◆ SUPPLIED RECORDS ◆
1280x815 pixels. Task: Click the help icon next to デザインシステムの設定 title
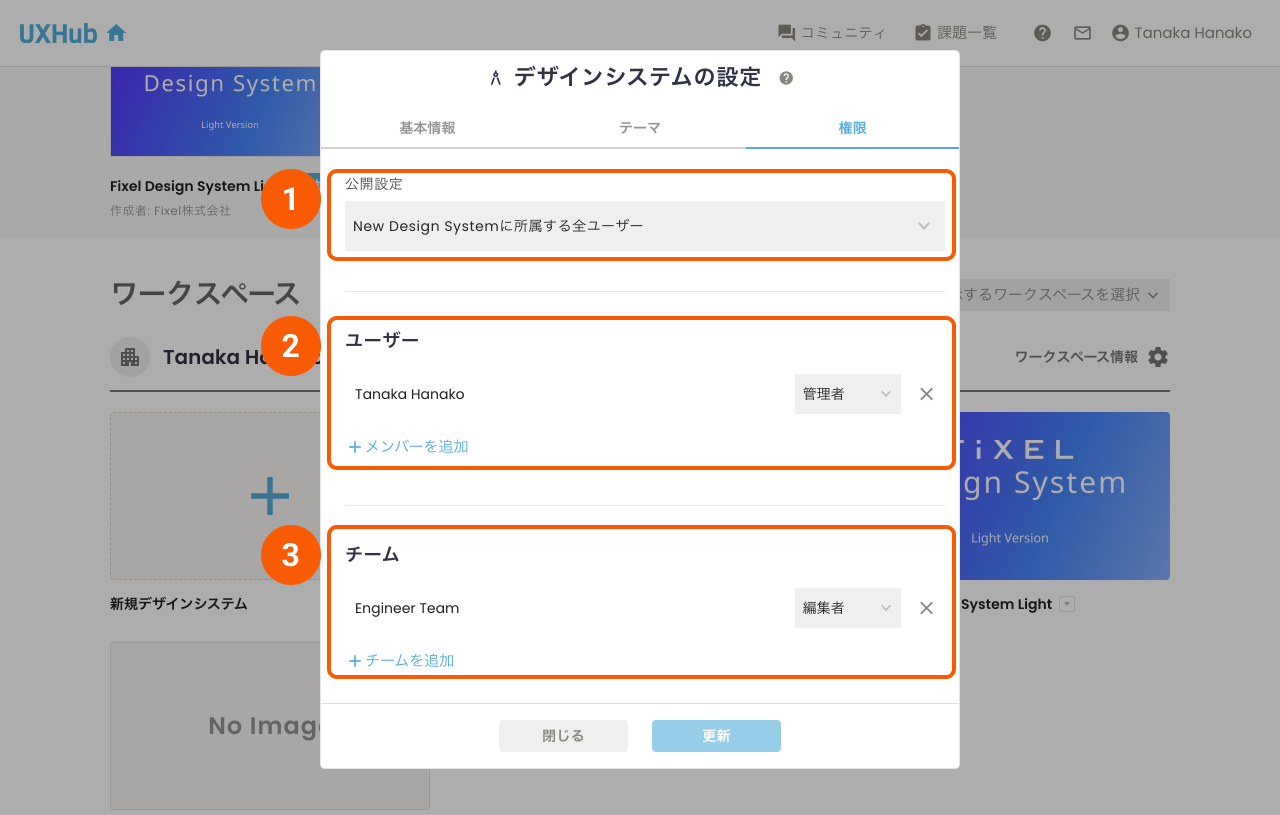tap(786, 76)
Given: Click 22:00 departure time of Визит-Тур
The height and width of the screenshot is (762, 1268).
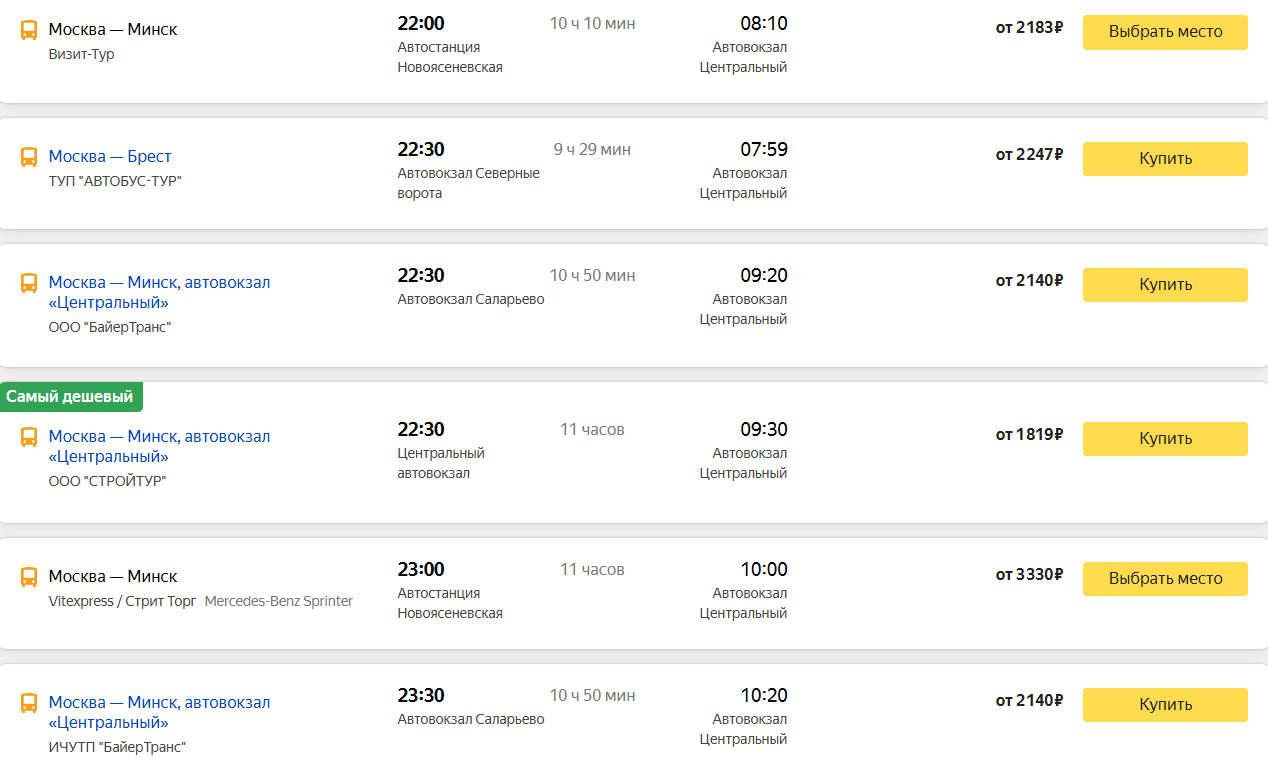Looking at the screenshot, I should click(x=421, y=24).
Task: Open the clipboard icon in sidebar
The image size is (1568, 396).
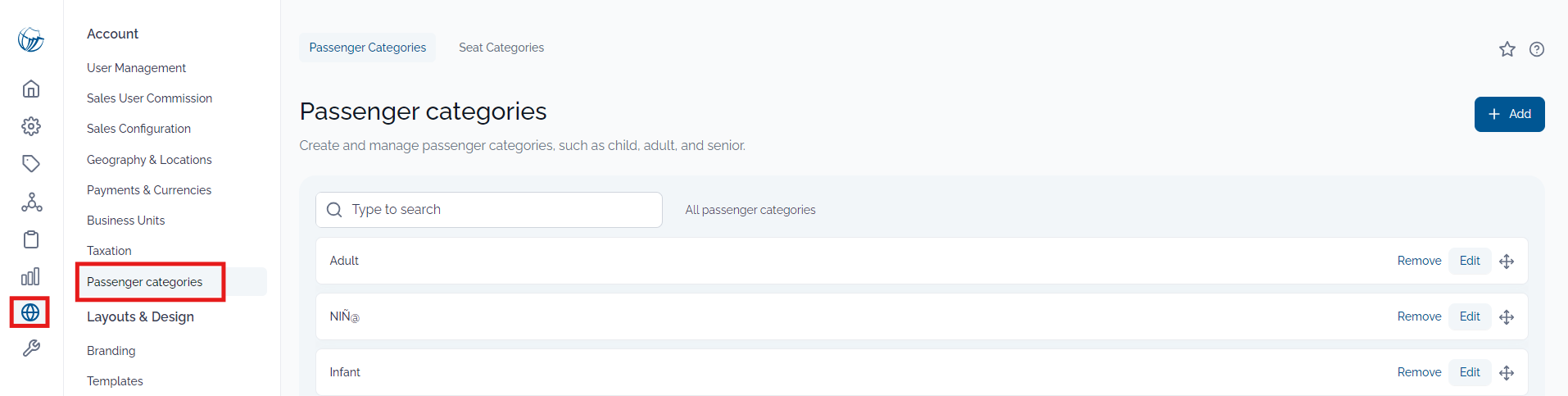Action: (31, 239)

◆ EXERCISE BRIEF ◆
What is needed is every entry above, repeated exactly, with the pictures dropped.

◆ OUTPUT ◆
1280x815 pixels. Task: Click the help icon next to デザインシステムの設定 title
tap(786, 76)
Given: Click 22:00 departure time of Визит-Тур
The height and width of the screenshot is (762, 1268).
Looking at the screenshot, I should click(x=421, y=24).
Task: Open the clipboard icon in sidebar
The image size is (1568, 396).
Action: (31, 239)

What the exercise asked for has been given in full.